Se trata del marketing que toda pyme o freelance debería practicar, estrategias, herramientas pensadas, diseñadas y adaptadas para igualar las opciones de éxito del pequeño frente al grande.
Como nos dice Wikipedia, el término ‘Guerrilla Marketing’ fue popularizado en 1984 por Jay Conrad Levinson en su libro: Guerrilla Marketing: Secrets for Making Big Profits from Your Small Business (secretos para hacer grandes ganancias de su pequeña empresa). Una definición que encaja perfectamente en la introducción que hacía del término, pero que está muy alejada del uso que le han dado las grandes empresas y que, finalmente, ha terminado pervirtiendo su idea original.
Además, Wkipedia nos dice que el Marketing de Guerrilla es un conjunto de estrategias y técnicas de marketing, ejecutadas por medios no convencionales, y que consiguen su objetivo mediante el ingenio y la creatividad, en vez de mediante una alta inversión en espacios publicitarios.

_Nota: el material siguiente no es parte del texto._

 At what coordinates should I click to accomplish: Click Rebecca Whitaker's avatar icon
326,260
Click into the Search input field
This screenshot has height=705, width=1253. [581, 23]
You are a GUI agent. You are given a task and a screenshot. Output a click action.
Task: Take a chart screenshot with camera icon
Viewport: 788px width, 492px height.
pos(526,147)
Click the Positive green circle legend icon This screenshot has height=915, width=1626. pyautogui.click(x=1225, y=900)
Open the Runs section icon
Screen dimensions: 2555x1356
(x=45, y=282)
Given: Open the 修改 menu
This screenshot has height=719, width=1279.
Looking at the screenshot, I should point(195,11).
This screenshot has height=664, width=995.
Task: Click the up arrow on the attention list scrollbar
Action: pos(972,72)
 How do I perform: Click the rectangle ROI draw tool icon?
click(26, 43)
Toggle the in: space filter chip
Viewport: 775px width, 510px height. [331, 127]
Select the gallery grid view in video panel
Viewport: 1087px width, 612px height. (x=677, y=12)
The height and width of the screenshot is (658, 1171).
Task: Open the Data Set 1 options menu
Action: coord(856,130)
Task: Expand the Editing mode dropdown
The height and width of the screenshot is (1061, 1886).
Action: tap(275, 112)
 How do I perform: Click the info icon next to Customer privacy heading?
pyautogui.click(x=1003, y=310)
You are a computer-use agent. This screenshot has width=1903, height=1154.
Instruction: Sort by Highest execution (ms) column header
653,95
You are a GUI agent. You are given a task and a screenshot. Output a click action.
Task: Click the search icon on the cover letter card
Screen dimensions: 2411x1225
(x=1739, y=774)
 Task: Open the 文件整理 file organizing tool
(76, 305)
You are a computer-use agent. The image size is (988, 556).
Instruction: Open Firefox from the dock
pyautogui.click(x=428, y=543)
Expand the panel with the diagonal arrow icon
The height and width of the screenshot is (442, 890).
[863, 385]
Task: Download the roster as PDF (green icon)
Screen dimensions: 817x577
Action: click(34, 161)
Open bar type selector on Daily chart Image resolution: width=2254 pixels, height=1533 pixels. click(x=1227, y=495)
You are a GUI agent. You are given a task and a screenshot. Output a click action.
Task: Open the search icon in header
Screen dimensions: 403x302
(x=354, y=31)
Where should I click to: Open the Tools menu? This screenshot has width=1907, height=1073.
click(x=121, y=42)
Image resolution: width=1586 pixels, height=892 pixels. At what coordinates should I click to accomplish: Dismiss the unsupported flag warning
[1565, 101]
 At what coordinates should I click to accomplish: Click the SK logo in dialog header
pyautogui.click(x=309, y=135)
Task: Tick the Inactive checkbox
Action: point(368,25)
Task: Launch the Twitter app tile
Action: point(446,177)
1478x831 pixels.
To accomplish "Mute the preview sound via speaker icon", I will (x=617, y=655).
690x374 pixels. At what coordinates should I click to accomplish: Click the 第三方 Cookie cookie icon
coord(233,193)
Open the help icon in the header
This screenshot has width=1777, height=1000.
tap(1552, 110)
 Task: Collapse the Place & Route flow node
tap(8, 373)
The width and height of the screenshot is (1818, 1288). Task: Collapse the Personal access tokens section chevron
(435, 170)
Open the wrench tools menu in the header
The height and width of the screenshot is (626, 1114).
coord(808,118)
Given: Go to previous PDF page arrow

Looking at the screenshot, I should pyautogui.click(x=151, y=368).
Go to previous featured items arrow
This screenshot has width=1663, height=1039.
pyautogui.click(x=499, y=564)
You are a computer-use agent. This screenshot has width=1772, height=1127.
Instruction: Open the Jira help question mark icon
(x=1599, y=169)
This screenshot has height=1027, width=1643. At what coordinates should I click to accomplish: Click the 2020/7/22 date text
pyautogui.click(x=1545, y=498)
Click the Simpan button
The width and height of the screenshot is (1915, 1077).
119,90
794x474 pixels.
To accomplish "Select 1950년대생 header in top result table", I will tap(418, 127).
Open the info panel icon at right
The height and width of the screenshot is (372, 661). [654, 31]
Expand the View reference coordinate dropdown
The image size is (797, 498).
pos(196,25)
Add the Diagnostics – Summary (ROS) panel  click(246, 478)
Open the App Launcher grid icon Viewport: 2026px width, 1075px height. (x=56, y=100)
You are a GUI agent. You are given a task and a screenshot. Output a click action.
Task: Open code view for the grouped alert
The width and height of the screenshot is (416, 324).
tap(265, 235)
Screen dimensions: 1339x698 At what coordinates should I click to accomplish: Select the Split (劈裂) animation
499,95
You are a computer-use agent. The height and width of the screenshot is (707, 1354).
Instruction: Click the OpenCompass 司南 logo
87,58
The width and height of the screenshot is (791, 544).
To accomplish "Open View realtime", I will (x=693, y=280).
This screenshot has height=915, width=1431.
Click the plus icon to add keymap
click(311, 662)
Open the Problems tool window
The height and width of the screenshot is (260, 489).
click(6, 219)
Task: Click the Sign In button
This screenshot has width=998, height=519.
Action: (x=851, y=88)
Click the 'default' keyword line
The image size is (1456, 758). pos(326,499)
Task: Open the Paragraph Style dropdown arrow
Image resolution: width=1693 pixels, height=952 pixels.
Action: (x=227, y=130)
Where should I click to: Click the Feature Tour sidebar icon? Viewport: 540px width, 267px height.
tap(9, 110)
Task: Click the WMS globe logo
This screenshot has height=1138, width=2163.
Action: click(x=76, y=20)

Y empezamos ya con la perversión del término:
- “El Marketing de Guerrilla es una rama del marketing que se basa en el efecto sorpresa. Su objetivo principal es generar un impacto a gran escala con la mínima inversión.”
- “El Marketing de Guerrilla es una estrategia de publicidad para promocionar productos o servicios en las calles u otros lugares públicos con poco dinero. Esto implica el conseguir la atención del público. El Marketing de Guerrilla se lleva a cabo en lugares públicos, como centros comerciales, parques o playas para atraer a una gran audiencia”.
- “El Marketing de Guerrilla, al que también se denomina Mercadotecnia de guerrilla, es todo ese grupo de estrategias e iniciativas relacionadas con el marketing que se promueven a través de medios poco convencionales y que, a su vez, aprovechan la creatividad para transmitir un mensaje más contundente. No se basa en el gasto excesivo para la adquisición de multitud de espacios, su punto principal es el ingenio”.
Como podéis ver, nos hablan de originalidad, sorpresa, medios no convencionales, ingenio, impacto a gran escala, promoción en la calle o espacios públicos, mensajes más contundentes, etc. Conceptos todos ellos que han contribuido a difuminar el verdadero alcance del Marketing de guerrilla.
Y es que las grandes empresas han canibalizado el término y lo han implementado como estrategia propia, eso sí, con muy poco que ver con la idea original. De hecho, hasta se han creado diferentes técnicas de lo que ellos denominan Marketing de Guerrilla:
- Ambient marketing. Técnica que se basa en aprovechar un escenario para impactar a un gran número de usuarios que pasen por él. Trampantojos, decoración del mobiliario urbano, etc.
- Ambush marketing (marketing de emboscada). Realizar publicidad indirectamente, en un evento que no se patrocina y por tanto la marca no tiene derechos publicitarios en él.
- Stealth marketing (marketing sigiloso). Técnica con la que se publicita un producto o servicio de manera encubierta, por ejemplo, el placement, hacer aparecer nuestro producto o servicio en contenido no publicitario como una serie o película.
- Buzz. El objetivo principal del buzz marketing es generar conversación acerca de una marca o de un producto concreto.
- Marketing de calle:
• Distribución de flyers o productos.
• Animación de productos. Animaciones humanas.
• Shows de tráfico. - Acciones de eventos. Los flashmobs consisten en reunir a un grupo de personas por medio de Internet o teléfonos móviles, llegando a una acción concreta de tipo persuasiva.
- Marketing viral. Realizar una acción (como un video o una web) que se pueda difundir por Internet, permitiendo que se corra la voz entre los propios consumidores.
Y al final, el Marketing de Guerrilla se ha quedado, para el gran público, en acciones poco convencionales y sorpresivas que realizan las grandes marcas y que tienen un impacto importante sobre una pequeña cantidad de posibles consumidores para luego ser difundidas masivamente por canales digitales o incluso por los canales convencionales.
Pero, realmente, esta es una perversión de la idea original, la de Jay Conrad Levinson en su libro. Como puedes comprobar, hablamos de grandes marcas dedicando grandes presupuestos para difundir su mensaje masivamente con la originalidad como bandera.